After writing about how to handle time in various databases, I got to thinking more about my recommendation to use TIMESTAMP WITH TIME ZONE
over DATE
in Postgres. TIMESTAMP
is stored in 8 bytes, while DATE
takes only 4. Perhaps in large datasets the smaller disk usage of DATE
could give it a significant performance advantage? This is my 100% non-scientific attempt to get a feeling for whether or not that advantage exists.
Generate some dates
Let’s make a million timestamps and a million dates along with some fake data:
CREATE TABLE timestamps AS
SELECT to_timestamp(floor(1420099200 + random() * 86400 * 365)) AS timestamp, floor(random() * 10000) AS value
FROM generate_series(1,1000000);
CREATE TABLE dates AS
SELECT to_timestamp(floor(1420099200 + random() * 86400 * 365))::date AS date, floor(random() * 10000) AS value
FROM generate_series(1,1000000);
The dates will be spread throughout 2015, and the values will be between 0 and 10,000.
Clock the queries
Let’s get the unique months in each set:
SELECT DISTINCT extract(month from timestamp)
FROM timestamps;
-- Time: 369.861 ms
SELECT DISTINCT extract(month from date)
FROM dates;
-- Time: 343.743 ms
Sum the values in the first six months:
SELECT SUM(value)
FROM timestamps
WHERE timestamp BETWEEN '2015-01-01' AND '2015-06-30';
-- Time: 178.716 ms
SELECT SUM(value)
FROM dates
WHERE date BETWEEN '2015-01-01' AND '2015-06-30';
-- Time: 171.187 ms
Sum all values grouped by month:
SELECT extract(month from timestamp) AS month, SUM(value)
FROM timestamps
GROUP BY month;
-- Time: 1708.357 ms
SELECT extract(month from date) AS month, SUM(value)
FROM dates
GROUP BY month;
-- Time: 465.671 ms
Whoa, did I read that last one right? Yes, those are the numbers I’m getting pretty consistently on my local (virtual) box.
Mostly it’s a close call, but that huge difference in the last test seems odd to me.

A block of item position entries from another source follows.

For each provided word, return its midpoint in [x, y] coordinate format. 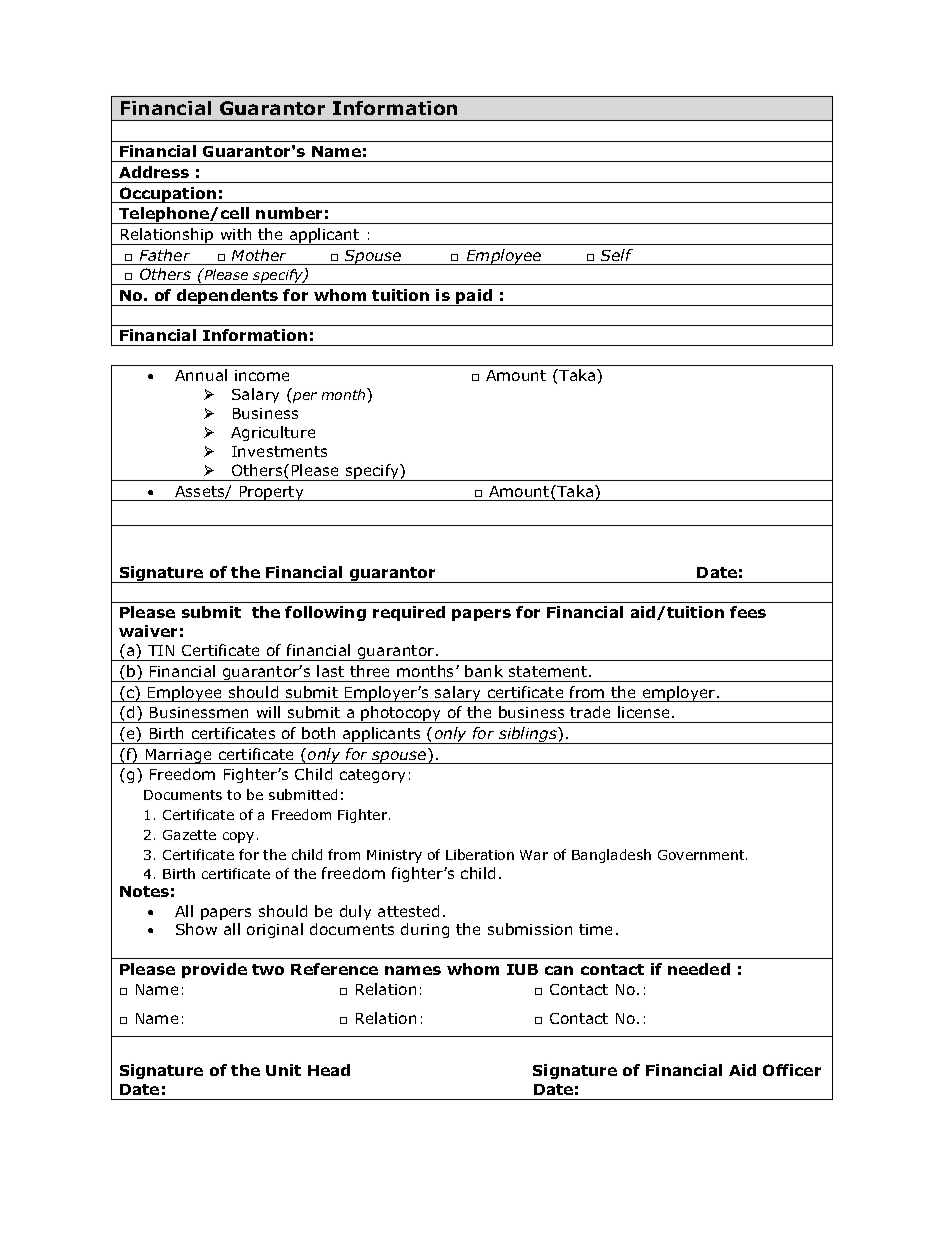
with [236, 234]
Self [617, 255]
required [409, 613]
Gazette [189, 835]
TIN [161, 650]
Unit [283, 1070]
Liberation [480, 854]
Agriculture [273, 433]
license [643, 712]
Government [702, 855]
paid [474, 297]
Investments [279, 451]
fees [748, 612]
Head [329, 1070]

Is it the storage, or the timezone?
Maybe there’s some extra processing in addition to the extra size of timestamps. Let’s remove timezones from the equation while keeping the timestamps by creating and querying another table:
CREATE TABLE timestamps_2 AS
SELECT to_timestamp(floor(1420099200 + random() * 86400 * 365))::timestamp AS timestamp, floor(random() * 10000) AS value
FROM generate_series(1,1000000);
SELECT extract(month from timestamp) AS month, SUM(value)
FROM timestamps_2
GROUP BY month;
-- Time: 1593.808 ms
Ok, so timezones do slow things down a little bit, but the bulk of DATE
’s advantage is something else, presumably its smaller size. Again, though I’m not doing lots of samples and rounding, the run times I’m seeing are very consistent.
So should I use DATE
?
As they say, YMMV, but perhaps in larger datasets where you really don’t need the time component, converting to UTC and storing as DATE
may be the best approach. Just be sure to also convert any timestamps when comparing against those dates, or you’ll run into ambiguity. And unless you know TIMESTAMP
is going to be a bottleneck, just keep using it. As always, benchmark first.